Figure 2. Increased alpha-enolase on the Δ122p53 PBMC cell membrane.

A. Increased alpha-enolase is present on the cell membrane of Δ122p53 PBMCs compared to that on p53- and p53+ PBMCs. The cell membrane and cytosolic fractions of untreated PBMCs from p53+, p53-, and Δ122p53 mice were separated and subjected to western blotting with an antibody to alpha-enolase. β-actin, FAK, and CD45 were used as loading controls for total protein, cytosolic, and cell membrane fractions, respectively. B. Increased TNF-alpha was released from Δ122p53 PBMCs following plasminogen stimulation compared with that from p53+ and p53- PBMCs. PBMCs were pre-incubated with plasminogen (lys-plasminogen) with or without the NFκB inhibitor BAY 11–7082 (2.5 μM for 90 minutes), or the inhibitor to plasmin activation (TXA, 10 mM), or vehicle-treated only (VC). Following pre-incubation and prior to TNF-alpha measurement, tissue plasminogen activator (3 nM) was added, and the amount of TNF-alpha secreted in culture media was measured by ELISA. The results represent the mean ± SD (n = 3 for each measurement). ***, P < 0.001, **, P < 0.01, P < 0.05.

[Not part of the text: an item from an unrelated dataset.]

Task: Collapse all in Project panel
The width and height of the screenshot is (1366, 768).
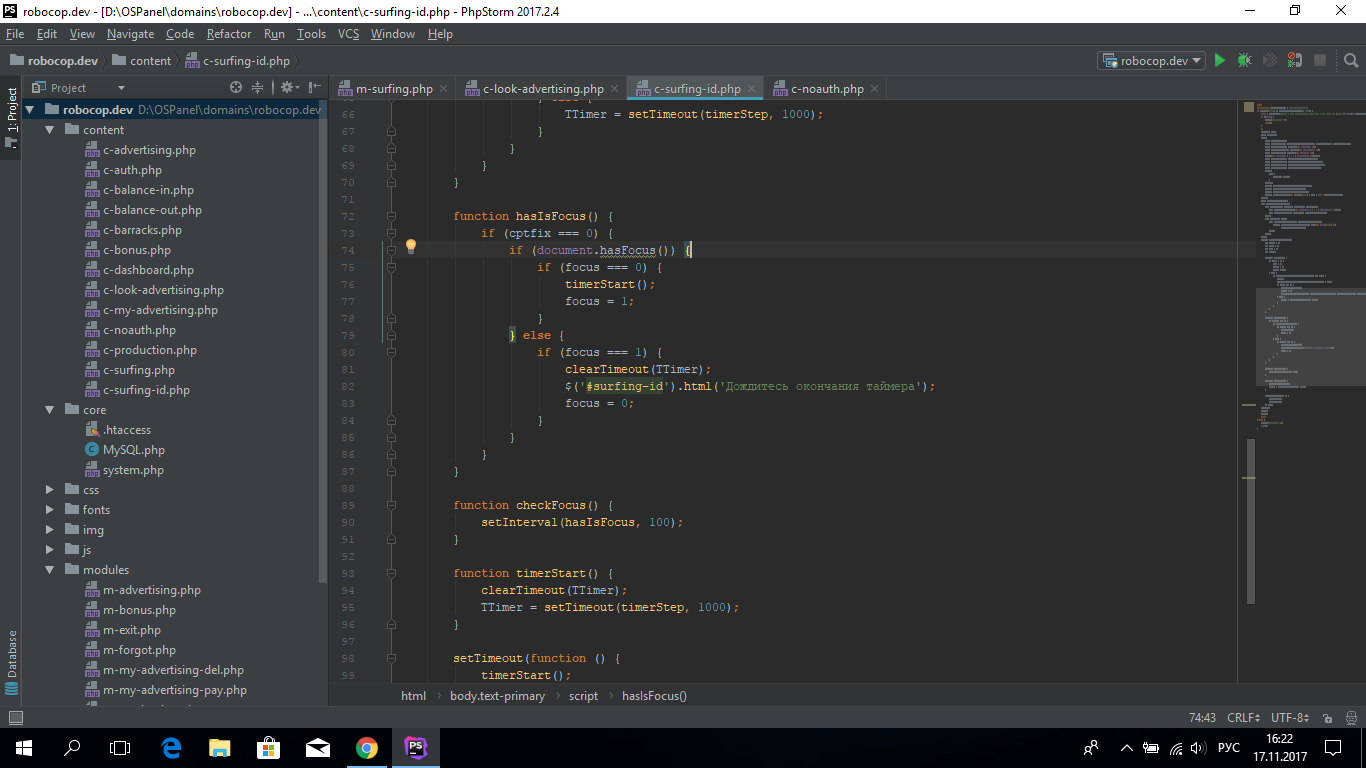Action: coord(257,88)
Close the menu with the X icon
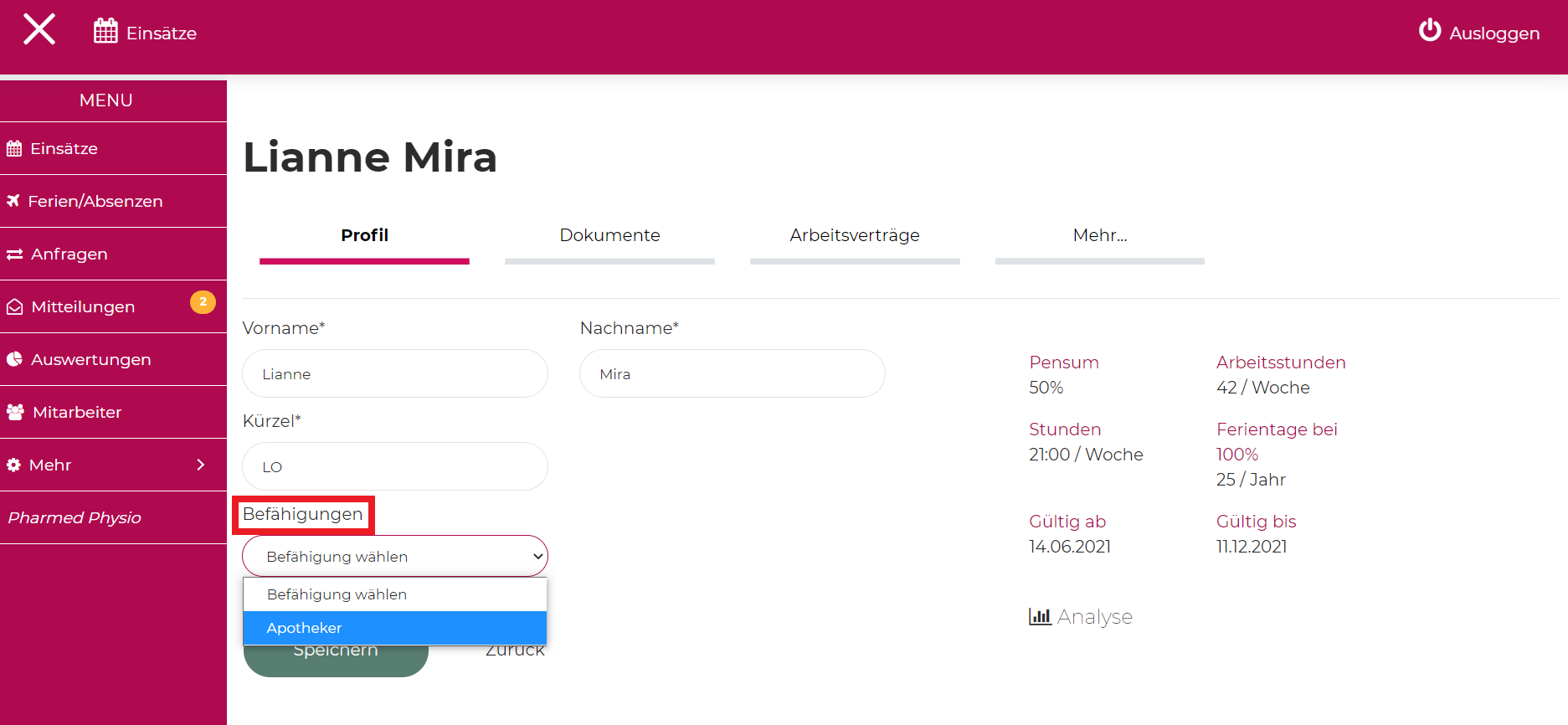This screenshot has height=725, width=1568. coord(39,30)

Figure 3. Increased α-enolase function on the Δ122p53 cell membrane.

A. Alpha-enolase was not the only plasminogen receptor increased on the Δ122p53 cell membrane. The cell membrane and cytosolic fractions of untreated PBMCs from p53+ and Δ122p53 mice were separated and subjected to western blotting with an antibody to histone H2B and alpha-enolase. β-actin, FAK, and CD18 were used as loading controls for total protein, cytosolic, and cell membrane fractions, respectively. B. LPS was added to enhance the amount of alpha-enolase on the Δ122p53 PBMCs cell membrane. The cell membrane and cytosolic fractions of untreated Δ122p53 PBMCs or those incubated with LPS (5 μg/mL for 6 hours) were separated and subjected to western blotting with an antibody to alpha-enolase. FAK and CD18 were used as loading controls for cytosolic and cell membrane fractions, respectively. C. TNF-alpha released from Δ122p53 following pre-incubation with lys-plasminogen and LPS (5 μg/mL for 6 hours) with or without two anti-alpha-enolase antibodies (each at 15 μg/mL) to block plasminogen binding or rabbit IgG as a control (30 μg/mL). Prior to TNF-alpha measurement, tissue plasminogen activator (3 nM) was added and the amount of TNF-alpha secreted in culture media was measured by ELISA. The results represent the mean ± SD (n = 3 for each measurement) ***, P < 0.001, **, P < 0.01.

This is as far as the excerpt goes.